WHAT THE EXERCISE ASKS: Write out the entries word for word, from the very first line up to and including the line that contains "at that location.", and leave the pictures out.
RECORDS SUPPLIED Block Start
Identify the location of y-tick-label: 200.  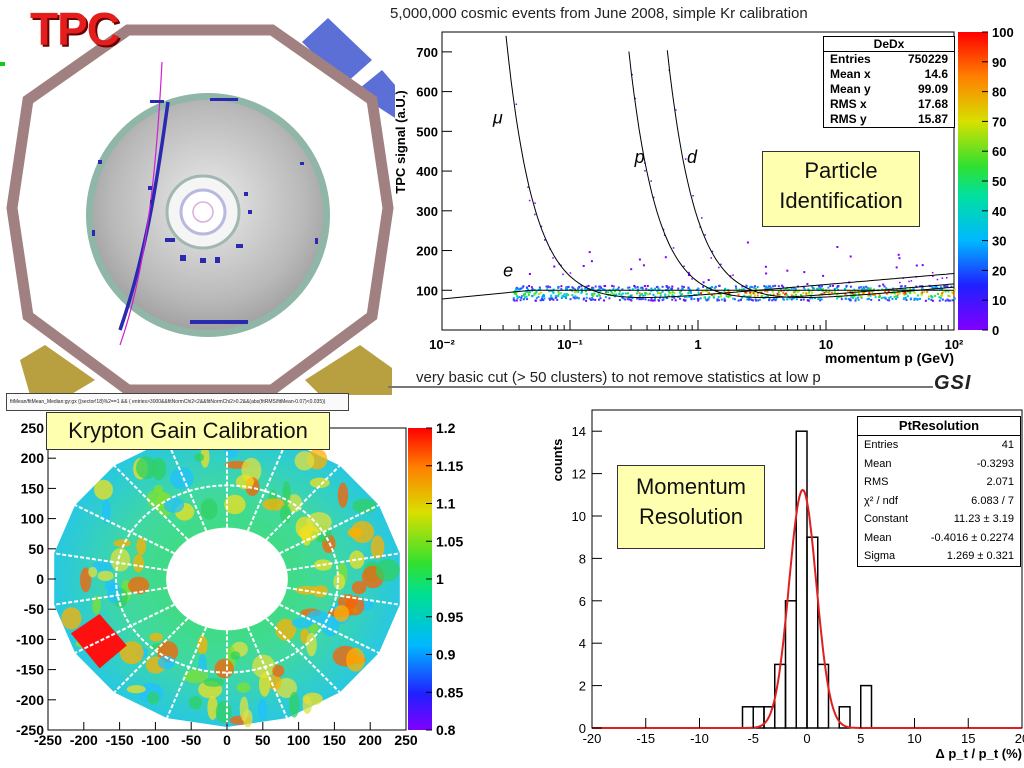
(33, 458).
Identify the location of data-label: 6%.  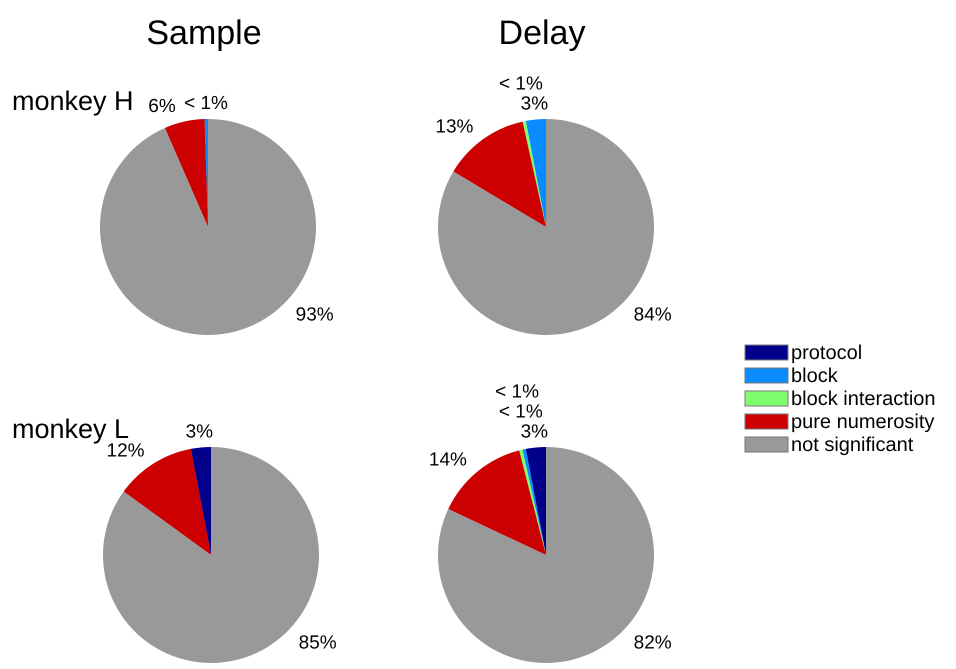
(162, 107).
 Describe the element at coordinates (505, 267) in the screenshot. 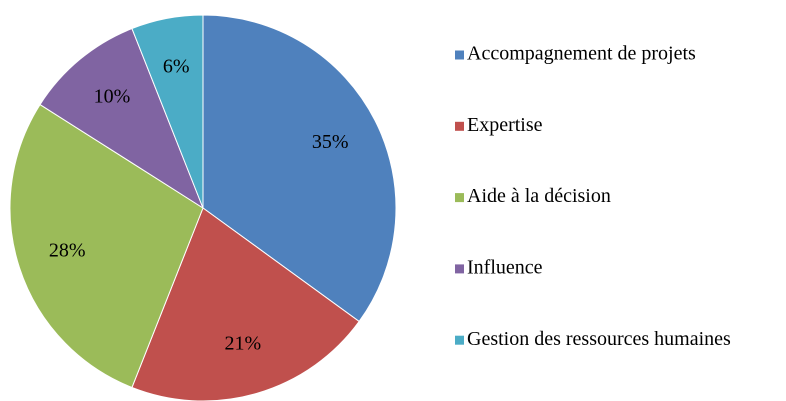

I see `legend-label: Influence` at that location.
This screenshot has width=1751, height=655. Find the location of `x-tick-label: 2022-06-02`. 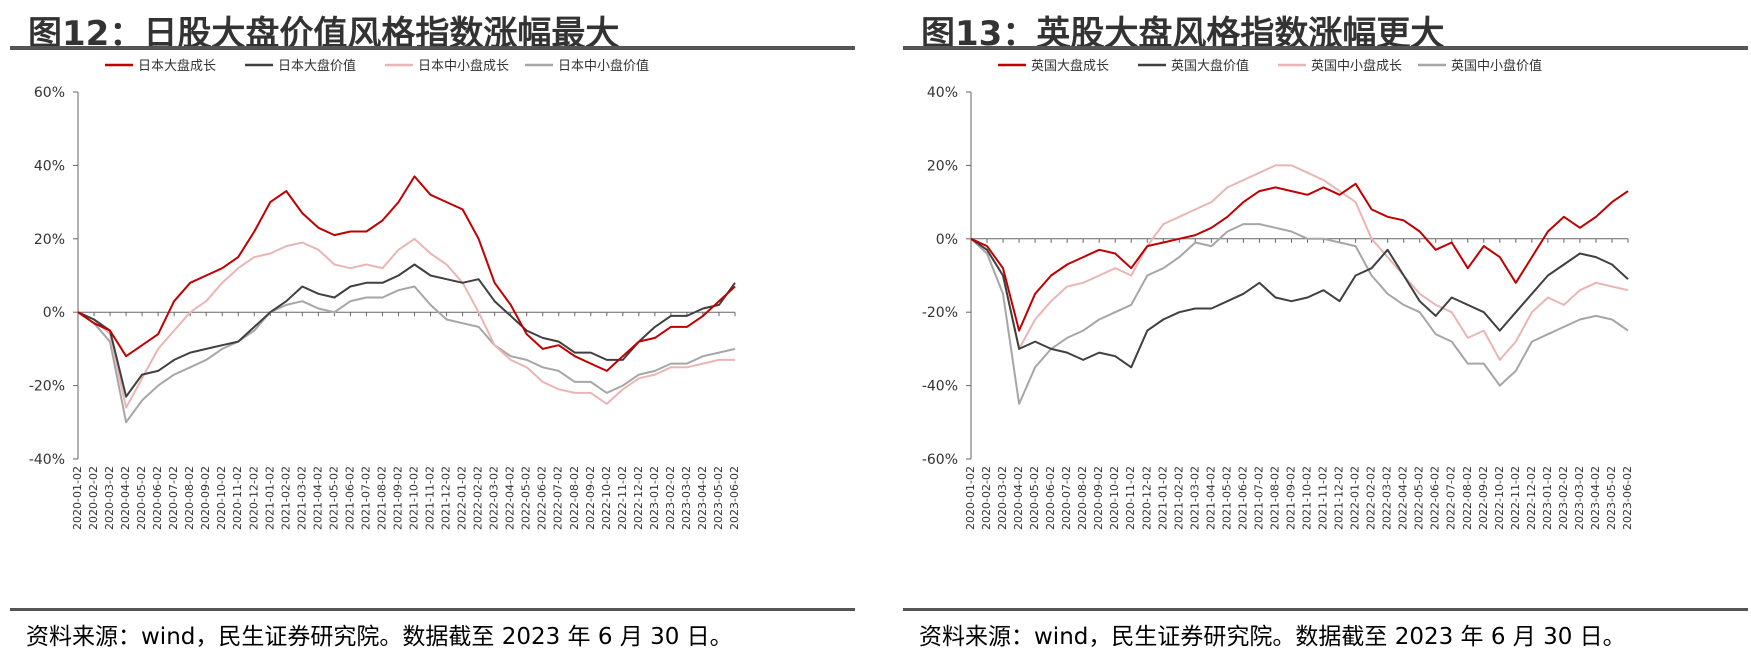

x-tick-label: 2022-06-02 is located at coordinates (1436, 498).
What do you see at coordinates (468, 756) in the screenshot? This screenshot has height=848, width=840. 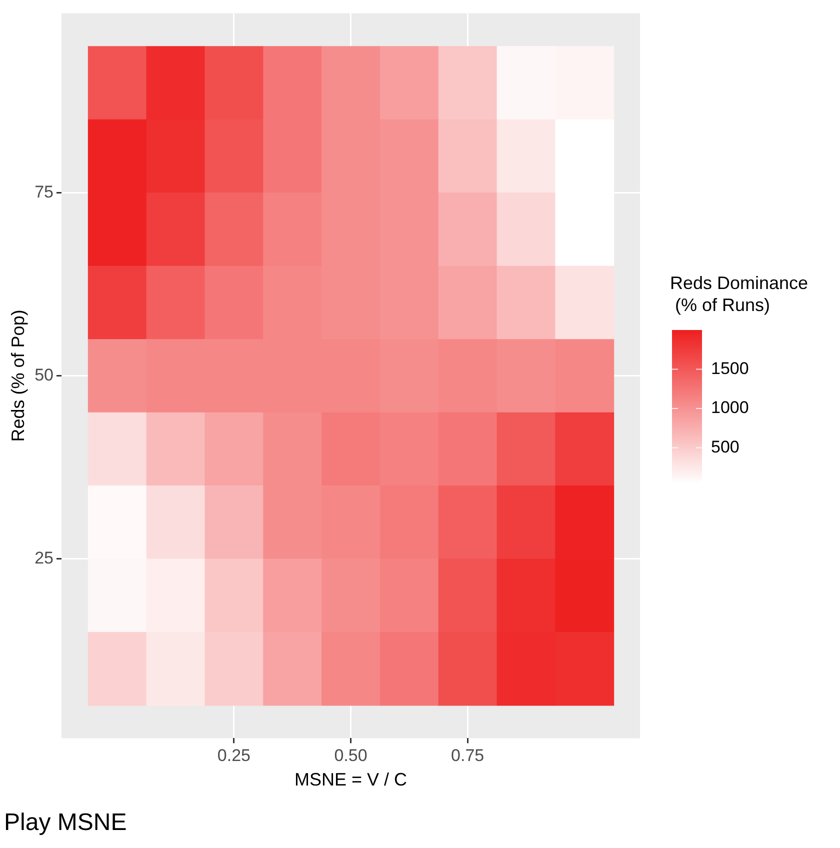 I see `x-tick-label: 0.75` at bounding box center [468, 756].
RECORDS SUPPLIED Block End
SOLUTION:
Identify the location of y-tick-label: 200.  
(33, 458).
Identify the location of data-label: 6%.  
(162, 107).
 Describe the element at coordinates (505, 267) in the screenshot. 

I see `legend-label: Influence` at that location.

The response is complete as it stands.